Stored data:
::::::

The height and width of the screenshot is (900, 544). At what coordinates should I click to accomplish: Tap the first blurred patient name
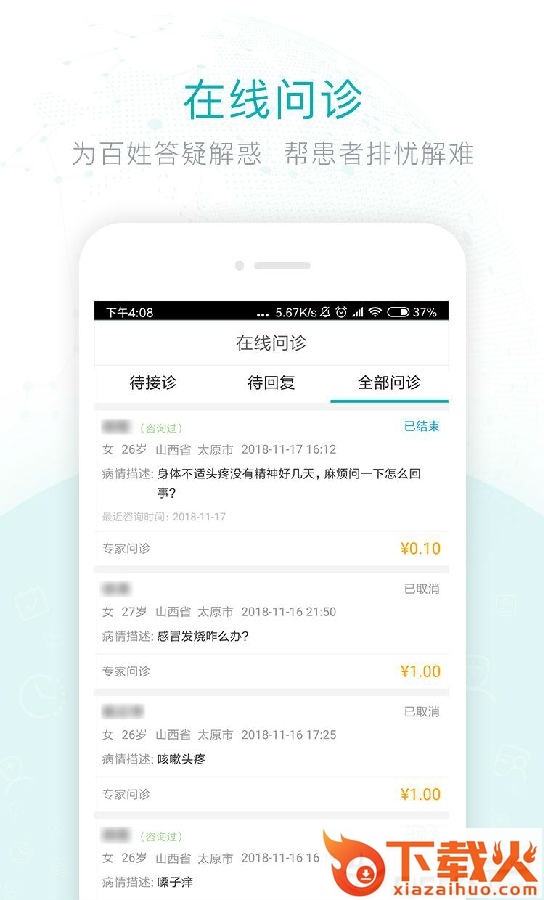(x=116, y=426)
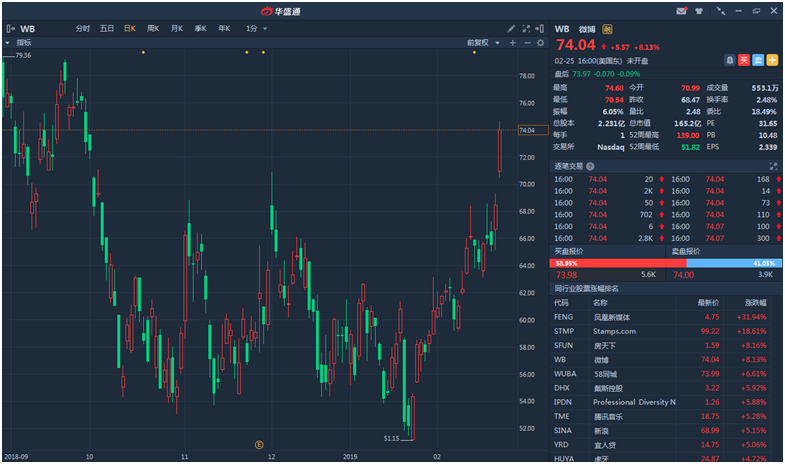Click the red 买 buy button
Viewport: 785px width, 464px height.
tap(744, 60)

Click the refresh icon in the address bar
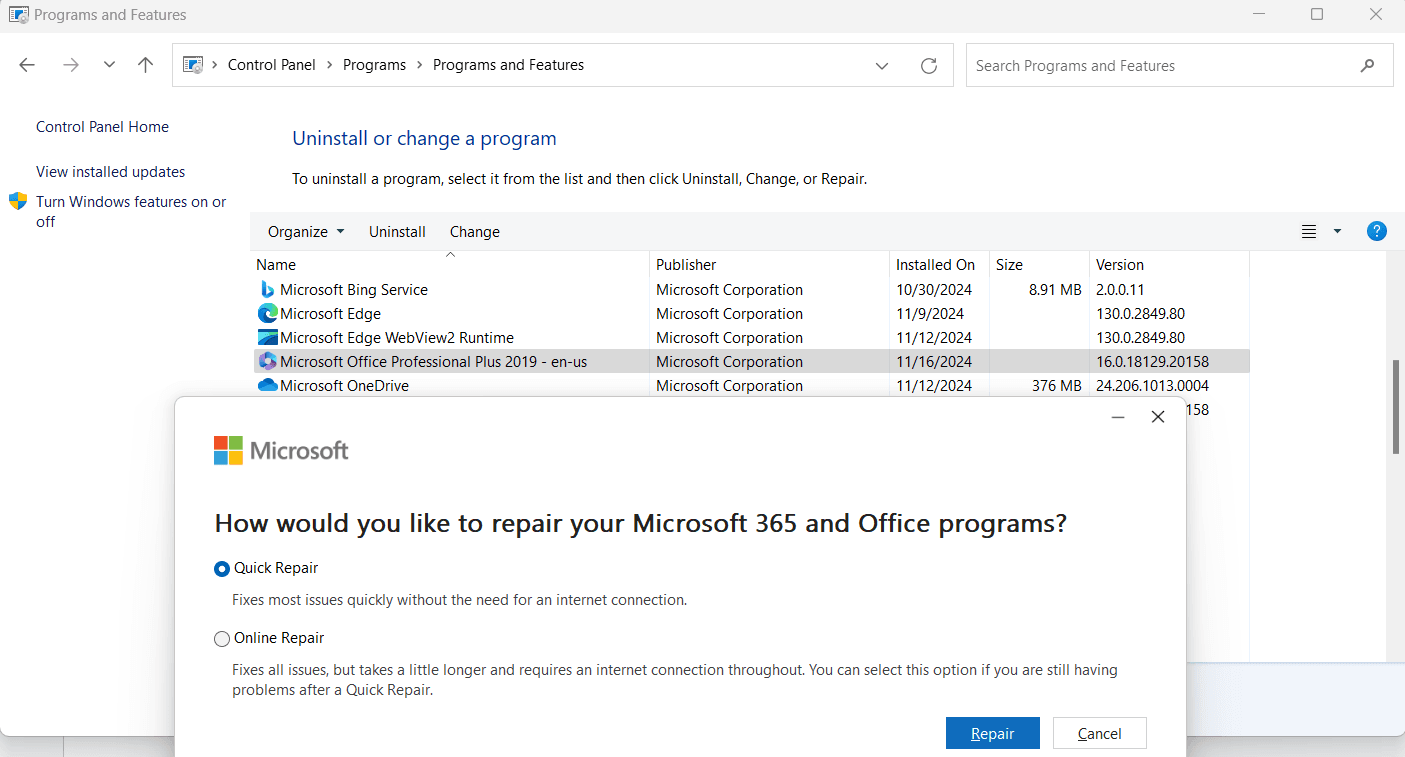(x=929, y=64)
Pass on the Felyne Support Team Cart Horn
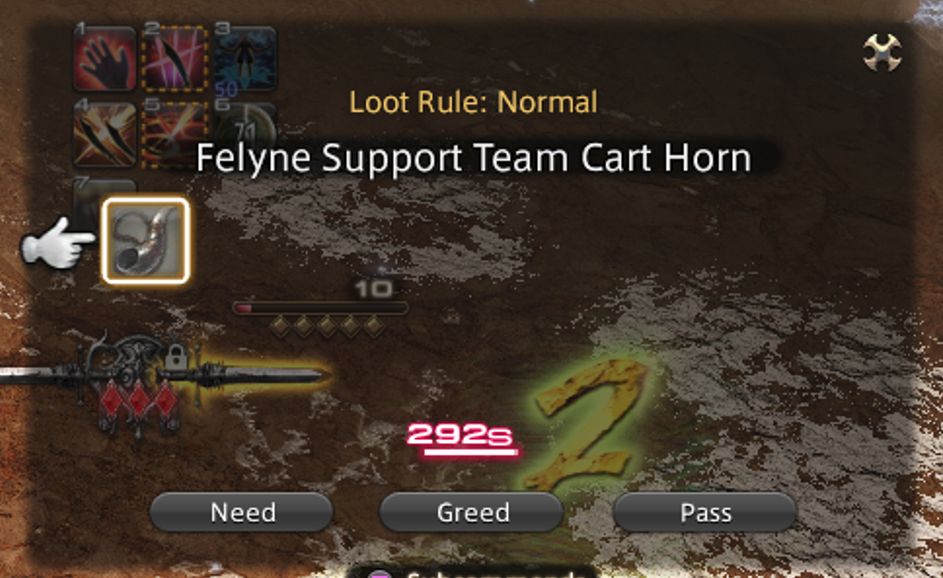The height and width of the screenshot is (578, 943). 705,512
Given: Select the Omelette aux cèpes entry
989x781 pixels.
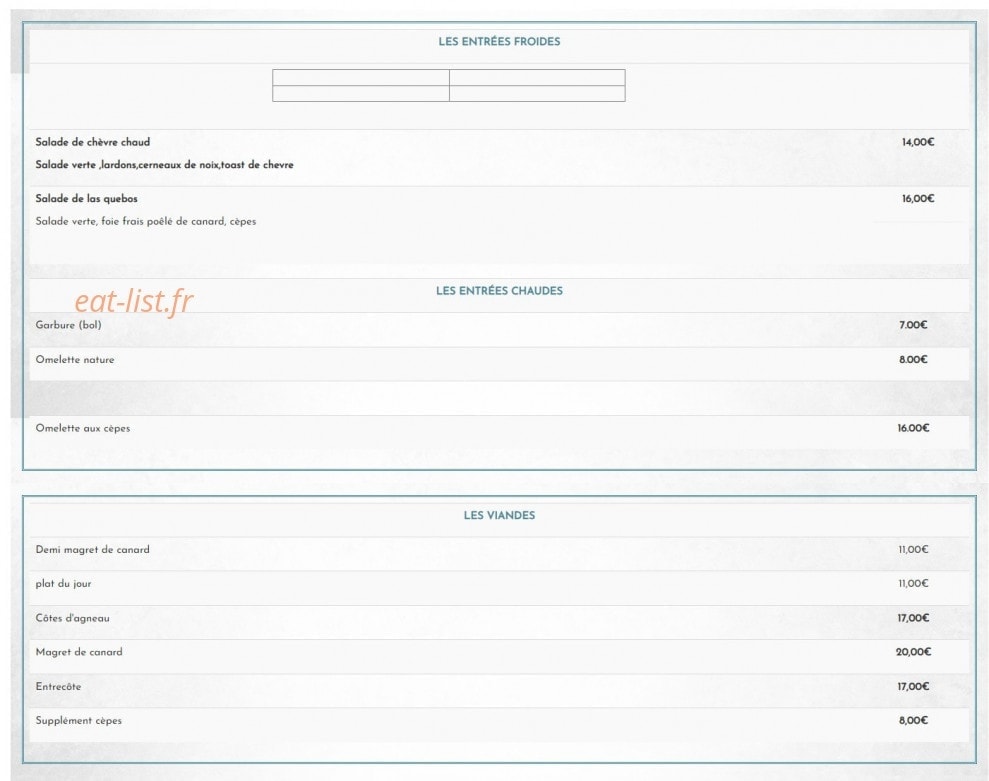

::::::

Exercise:
Please retype the data exactly as it appears, but without any of its pictures.

Answer space:
The height and width of the screenshot is (900, 544). At what coordinates should I click to accomplish: Tap the first blurred patient name
(x=116, y=426)
Click the red 买 buy button
Viewport: 785px width, 464px height.
tap(744, 60)

Click the refresh icon in the address bar
(x=929, y=64)
Pass on the Felyne Support Team Cart Horn
The height and width of the screenshot is (578, 943). 705,512
Given: Select the Omelette aux cèpes entry
989x781 pixels.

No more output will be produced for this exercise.